Would a redesign actually enhance local coverage and the Web site? I don't think so. Every time, a new step has been taken in the recent years of Tribune ownership, we have been assured that Metro (the California section) would have more more pages, or that the Web site would grow in offerings, timeliness and sophistication. Yet, none of these promises have been kept.

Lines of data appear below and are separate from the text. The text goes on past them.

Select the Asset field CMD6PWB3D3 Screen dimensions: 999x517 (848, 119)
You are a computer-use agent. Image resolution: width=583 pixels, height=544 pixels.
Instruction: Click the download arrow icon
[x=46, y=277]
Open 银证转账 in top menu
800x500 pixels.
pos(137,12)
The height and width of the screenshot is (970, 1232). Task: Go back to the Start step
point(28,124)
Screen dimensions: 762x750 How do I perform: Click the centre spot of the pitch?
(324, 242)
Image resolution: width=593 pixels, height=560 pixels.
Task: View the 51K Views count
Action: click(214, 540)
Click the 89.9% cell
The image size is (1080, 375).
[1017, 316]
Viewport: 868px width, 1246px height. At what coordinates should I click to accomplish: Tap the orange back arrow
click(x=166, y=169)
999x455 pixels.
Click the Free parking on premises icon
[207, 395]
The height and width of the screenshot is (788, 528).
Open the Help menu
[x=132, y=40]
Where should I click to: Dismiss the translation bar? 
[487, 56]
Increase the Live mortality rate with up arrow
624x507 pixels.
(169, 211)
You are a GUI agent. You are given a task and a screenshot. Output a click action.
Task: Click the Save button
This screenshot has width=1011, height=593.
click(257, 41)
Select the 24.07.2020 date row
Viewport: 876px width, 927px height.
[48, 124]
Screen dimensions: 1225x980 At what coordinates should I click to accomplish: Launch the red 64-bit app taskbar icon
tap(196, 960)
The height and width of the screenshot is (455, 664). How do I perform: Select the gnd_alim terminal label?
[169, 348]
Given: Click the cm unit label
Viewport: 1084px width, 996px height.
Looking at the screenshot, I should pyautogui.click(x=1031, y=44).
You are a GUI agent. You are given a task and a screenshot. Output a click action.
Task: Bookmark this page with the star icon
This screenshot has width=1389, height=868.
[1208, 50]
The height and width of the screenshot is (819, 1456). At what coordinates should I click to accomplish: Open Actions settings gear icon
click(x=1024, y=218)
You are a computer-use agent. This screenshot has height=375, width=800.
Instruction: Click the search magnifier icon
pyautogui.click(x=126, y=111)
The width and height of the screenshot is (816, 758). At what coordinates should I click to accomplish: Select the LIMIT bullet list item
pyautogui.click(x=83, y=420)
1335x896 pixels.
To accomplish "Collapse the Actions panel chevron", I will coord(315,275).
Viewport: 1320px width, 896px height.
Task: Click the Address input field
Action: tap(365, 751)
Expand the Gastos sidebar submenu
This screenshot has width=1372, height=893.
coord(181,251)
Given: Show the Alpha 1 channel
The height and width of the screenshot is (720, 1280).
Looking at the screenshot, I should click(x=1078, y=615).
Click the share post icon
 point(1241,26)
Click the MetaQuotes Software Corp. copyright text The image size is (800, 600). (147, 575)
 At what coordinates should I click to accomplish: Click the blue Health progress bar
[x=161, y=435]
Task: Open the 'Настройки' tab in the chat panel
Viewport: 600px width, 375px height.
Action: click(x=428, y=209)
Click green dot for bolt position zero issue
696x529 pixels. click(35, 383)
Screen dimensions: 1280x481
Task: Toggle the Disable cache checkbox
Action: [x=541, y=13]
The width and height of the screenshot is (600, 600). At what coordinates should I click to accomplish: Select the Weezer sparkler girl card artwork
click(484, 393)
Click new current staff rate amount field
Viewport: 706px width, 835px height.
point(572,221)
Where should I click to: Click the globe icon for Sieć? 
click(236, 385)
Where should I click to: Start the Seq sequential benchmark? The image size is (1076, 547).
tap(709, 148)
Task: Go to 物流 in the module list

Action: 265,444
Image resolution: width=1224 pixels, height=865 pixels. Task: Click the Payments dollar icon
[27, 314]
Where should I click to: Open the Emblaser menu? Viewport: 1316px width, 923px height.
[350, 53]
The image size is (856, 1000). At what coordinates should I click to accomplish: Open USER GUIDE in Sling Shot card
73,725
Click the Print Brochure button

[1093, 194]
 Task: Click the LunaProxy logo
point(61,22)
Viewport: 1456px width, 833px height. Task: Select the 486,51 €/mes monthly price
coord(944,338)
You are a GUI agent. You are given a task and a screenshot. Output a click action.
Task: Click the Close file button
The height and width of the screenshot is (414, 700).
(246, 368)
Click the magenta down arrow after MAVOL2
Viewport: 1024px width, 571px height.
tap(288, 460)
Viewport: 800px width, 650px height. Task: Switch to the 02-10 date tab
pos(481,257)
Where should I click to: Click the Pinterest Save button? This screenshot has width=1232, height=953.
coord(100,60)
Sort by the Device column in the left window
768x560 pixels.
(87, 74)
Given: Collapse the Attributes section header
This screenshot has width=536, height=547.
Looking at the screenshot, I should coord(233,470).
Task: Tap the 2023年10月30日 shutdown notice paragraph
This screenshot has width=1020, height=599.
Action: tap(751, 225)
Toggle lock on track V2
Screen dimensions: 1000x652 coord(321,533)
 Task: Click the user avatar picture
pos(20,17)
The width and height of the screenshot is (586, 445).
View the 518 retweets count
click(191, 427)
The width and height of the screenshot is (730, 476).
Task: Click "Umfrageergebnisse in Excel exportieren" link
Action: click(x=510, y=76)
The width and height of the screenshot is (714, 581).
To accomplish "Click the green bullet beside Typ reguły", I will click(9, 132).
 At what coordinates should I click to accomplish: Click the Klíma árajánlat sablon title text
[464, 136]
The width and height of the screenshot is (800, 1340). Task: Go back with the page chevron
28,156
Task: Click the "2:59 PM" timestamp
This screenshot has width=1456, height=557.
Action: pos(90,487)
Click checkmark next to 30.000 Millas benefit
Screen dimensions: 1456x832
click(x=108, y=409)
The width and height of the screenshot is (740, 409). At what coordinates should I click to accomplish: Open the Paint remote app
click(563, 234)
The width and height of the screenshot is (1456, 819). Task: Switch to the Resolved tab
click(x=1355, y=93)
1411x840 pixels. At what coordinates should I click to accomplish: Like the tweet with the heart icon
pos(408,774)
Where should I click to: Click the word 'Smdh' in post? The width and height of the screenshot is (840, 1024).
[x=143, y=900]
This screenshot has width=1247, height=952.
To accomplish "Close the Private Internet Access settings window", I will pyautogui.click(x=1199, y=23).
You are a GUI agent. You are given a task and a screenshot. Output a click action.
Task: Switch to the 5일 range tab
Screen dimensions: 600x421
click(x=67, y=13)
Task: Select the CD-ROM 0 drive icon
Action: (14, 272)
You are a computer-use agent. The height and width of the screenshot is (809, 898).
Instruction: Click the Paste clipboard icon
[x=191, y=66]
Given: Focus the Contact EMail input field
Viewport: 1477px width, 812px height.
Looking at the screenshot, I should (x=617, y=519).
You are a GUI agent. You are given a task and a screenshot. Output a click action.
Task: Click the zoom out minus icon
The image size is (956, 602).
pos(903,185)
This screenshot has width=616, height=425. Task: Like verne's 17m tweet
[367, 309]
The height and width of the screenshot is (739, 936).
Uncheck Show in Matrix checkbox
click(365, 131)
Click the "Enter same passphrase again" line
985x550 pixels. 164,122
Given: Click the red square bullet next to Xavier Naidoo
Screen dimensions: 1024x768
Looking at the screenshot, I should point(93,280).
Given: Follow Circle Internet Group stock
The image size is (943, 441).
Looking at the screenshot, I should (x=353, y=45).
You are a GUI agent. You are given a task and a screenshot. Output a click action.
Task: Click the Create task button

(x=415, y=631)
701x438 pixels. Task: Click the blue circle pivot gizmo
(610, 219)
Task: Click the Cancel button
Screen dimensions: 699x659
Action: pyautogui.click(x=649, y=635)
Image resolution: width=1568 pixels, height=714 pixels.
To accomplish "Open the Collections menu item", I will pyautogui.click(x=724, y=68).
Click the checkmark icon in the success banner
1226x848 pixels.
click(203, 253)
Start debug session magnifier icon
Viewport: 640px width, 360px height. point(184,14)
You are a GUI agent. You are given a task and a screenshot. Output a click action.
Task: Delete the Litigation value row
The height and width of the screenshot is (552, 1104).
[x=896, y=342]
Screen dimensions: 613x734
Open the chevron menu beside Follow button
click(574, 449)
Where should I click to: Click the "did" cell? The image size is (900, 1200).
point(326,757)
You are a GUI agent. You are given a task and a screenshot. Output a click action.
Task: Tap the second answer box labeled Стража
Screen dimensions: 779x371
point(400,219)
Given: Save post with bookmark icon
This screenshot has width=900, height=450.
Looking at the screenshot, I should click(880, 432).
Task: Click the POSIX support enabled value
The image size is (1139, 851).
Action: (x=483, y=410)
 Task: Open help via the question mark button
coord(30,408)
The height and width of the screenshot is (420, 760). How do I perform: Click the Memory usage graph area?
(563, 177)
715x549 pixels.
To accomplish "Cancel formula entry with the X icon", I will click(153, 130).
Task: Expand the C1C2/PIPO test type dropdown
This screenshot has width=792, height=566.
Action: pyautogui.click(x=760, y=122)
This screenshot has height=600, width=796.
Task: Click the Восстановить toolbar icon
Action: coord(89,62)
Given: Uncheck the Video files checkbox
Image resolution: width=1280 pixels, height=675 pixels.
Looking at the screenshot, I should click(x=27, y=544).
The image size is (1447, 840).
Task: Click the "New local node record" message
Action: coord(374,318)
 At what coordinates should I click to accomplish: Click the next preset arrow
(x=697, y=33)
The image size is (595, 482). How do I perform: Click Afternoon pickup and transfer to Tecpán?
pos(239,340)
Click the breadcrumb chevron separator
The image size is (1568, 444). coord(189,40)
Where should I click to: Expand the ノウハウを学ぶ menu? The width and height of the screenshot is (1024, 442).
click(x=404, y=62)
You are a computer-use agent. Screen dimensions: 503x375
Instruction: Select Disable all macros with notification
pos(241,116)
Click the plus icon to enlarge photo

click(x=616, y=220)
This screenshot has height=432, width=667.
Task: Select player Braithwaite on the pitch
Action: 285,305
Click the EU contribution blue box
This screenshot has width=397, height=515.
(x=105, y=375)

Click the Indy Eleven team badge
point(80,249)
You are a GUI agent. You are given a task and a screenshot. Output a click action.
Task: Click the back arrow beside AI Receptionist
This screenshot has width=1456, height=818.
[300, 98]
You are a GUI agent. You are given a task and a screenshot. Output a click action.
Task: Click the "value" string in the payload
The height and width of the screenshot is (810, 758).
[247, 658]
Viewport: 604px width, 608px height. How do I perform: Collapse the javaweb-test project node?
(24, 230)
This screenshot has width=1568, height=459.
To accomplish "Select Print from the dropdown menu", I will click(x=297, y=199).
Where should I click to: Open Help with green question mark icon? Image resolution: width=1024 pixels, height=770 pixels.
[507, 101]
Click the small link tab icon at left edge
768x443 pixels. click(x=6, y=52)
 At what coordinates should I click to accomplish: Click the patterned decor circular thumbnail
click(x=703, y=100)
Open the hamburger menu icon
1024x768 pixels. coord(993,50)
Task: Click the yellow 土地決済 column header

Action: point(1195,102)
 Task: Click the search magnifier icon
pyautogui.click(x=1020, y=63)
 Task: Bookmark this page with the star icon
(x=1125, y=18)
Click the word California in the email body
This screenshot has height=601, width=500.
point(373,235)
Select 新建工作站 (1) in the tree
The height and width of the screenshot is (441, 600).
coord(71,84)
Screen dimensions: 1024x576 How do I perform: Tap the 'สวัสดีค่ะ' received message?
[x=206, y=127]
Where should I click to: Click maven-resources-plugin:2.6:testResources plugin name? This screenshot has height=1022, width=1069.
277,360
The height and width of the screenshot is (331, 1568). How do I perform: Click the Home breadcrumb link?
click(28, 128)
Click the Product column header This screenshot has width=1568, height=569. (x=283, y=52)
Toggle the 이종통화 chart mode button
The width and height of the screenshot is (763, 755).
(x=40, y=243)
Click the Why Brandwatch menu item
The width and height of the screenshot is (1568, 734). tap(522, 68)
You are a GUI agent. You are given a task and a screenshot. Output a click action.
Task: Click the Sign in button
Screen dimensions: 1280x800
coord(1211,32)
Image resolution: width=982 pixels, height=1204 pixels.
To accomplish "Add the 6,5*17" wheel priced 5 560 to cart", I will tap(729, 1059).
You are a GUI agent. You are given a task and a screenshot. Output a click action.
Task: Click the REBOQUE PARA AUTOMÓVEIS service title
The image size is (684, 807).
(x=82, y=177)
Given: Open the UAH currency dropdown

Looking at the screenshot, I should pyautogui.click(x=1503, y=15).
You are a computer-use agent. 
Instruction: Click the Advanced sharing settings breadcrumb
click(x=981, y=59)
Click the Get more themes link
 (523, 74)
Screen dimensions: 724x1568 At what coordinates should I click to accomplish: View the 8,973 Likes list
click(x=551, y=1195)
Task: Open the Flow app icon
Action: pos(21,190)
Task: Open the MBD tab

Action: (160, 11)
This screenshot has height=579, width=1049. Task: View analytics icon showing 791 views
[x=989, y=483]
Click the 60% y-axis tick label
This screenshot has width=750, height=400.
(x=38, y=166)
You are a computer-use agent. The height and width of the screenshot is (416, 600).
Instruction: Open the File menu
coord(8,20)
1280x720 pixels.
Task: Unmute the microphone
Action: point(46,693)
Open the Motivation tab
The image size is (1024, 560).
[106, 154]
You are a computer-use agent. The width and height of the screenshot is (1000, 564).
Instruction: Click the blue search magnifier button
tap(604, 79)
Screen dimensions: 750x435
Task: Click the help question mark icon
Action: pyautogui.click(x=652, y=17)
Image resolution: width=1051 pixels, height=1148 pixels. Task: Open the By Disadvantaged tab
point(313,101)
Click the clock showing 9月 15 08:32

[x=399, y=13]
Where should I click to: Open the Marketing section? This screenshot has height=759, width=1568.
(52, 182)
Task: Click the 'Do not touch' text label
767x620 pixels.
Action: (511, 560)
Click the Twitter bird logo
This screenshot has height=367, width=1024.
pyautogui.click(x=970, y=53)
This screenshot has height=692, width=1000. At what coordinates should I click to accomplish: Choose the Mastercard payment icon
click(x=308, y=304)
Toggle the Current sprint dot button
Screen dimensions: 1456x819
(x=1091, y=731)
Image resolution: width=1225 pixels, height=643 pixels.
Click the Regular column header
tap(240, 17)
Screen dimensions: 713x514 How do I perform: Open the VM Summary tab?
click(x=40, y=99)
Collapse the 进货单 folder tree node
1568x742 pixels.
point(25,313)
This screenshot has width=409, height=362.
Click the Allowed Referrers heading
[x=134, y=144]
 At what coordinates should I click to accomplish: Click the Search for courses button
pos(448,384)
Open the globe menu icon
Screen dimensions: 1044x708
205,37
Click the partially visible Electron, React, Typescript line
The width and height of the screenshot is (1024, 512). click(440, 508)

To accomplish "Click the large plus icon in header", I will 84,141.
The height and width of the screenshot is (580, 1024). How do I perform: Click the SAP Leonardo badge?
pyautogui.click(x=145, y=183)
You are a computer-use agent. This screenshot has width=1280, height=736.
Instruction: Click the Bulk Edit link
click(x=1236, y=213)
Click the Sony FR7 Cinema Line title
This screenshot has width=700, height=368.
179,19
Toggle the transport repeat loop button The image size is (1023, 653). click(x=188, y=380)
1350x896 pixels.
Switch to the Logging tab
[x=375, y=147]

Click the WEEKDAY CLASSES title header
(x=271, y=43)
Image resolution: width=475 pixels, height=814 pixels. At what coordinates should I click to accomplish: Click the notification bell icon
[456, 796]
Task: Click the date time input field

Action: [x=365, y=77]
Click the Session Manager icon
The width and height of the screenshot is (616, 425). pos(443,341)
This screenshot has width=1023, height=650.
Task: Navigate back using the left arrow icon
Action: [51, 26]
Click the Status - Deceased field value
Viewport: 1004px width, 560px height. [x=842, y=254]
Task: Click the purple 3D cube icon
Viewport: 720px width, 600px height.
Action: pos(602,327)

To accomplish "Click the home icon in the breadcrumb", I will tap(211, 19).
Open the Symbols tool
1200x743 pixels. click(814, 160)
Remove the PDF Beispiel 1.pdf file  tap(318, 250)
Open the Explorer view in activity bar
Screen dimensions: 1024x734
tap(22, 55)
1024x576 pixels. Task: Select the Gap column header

No, I think it is certain that a redesign would be absolutely devastating to the paper.
So, what can be done?
Every argument must now be made to Zell and the board of directors in Chicago that they should put such a radical retooling of the Tribune papers, and especially Times operations into abeyance until they have had a chance to consult with journalistic experts around the country to see how they think it would be received. (Virtually no one who has commented from outside thinks that Zell, Michaels and company know anything about the newspaper business).
Beyond that, the civic group of luminaries here in Los Angeles who first wrote then-Tribune CEO Dennis FitzSimons last year suggesting that, if Tribune wasn't willing to expend resources in Los Angeles, it sell the paper to someone who would, should become active again to push the demand that the paper be sold to local interests. This group represents the elite of the community. It is high time they show a little backbone.
It may well be that Zell is breaking the law, in some way, abandoning his fiduciary duty to the employee stockholders, by such a radical policy of changing his papers, which are already falling drastically in both circulation and ad revenue. A skilled lawyer might have to be retained to advise the employees whether it is possible to go to court to defend their interests.
Certainly, this is not the time to lose heart.
Now is the time to search for any means that will get the Times out from under the awful Tribune yoke, and bring to a halt the malevolent influence of Zell, Michaels, Hiller and other Tribune executives. Or at least delay them in their actions, until new rays of light begin to show themselves.
This is a bad time in the newspaper business, as it is, economically for the country in so many ways. But, I fully believe, brighter days will come, and we must do what we can to insure that they do.
Labels: Tribune failures
10 Comments:
Ken, you will be missed.
Ken,
Thank you for attending the dinners for the men working on the mighty printing presses at the Los Angeles Times.
We will all miss your candid posts on Tribune executives.
You made a difference and will be sorely missed by all you touched.
Edward
Ken, we will miss you
Ken Reich, trying to save a great newspaper until the end, virtually with his last breath. Well done.
Thank you for this last ray of hope.
In your death your words have been immortalized and as a student of the craft you honed so well, I thank you for giving me inspiration.
In a gloom and doom era of the newspaper industry, I don't believe you ever forgot or lost faith in the journalist or man.
Thank you and my condolences to the Reich family and friends.
Today, in light of the dire news coming out of the Times building, I am beginning to gather string on hiring an attorney to represent employees as plaintiffs in a suit against the ESOP trustee and Zell. Just as Ken suggested. I would welcome any expert advice or references of attorneys who specialize in this arcane corner of the law.
Zell's got deep pockets. Let's hit him where it hurts.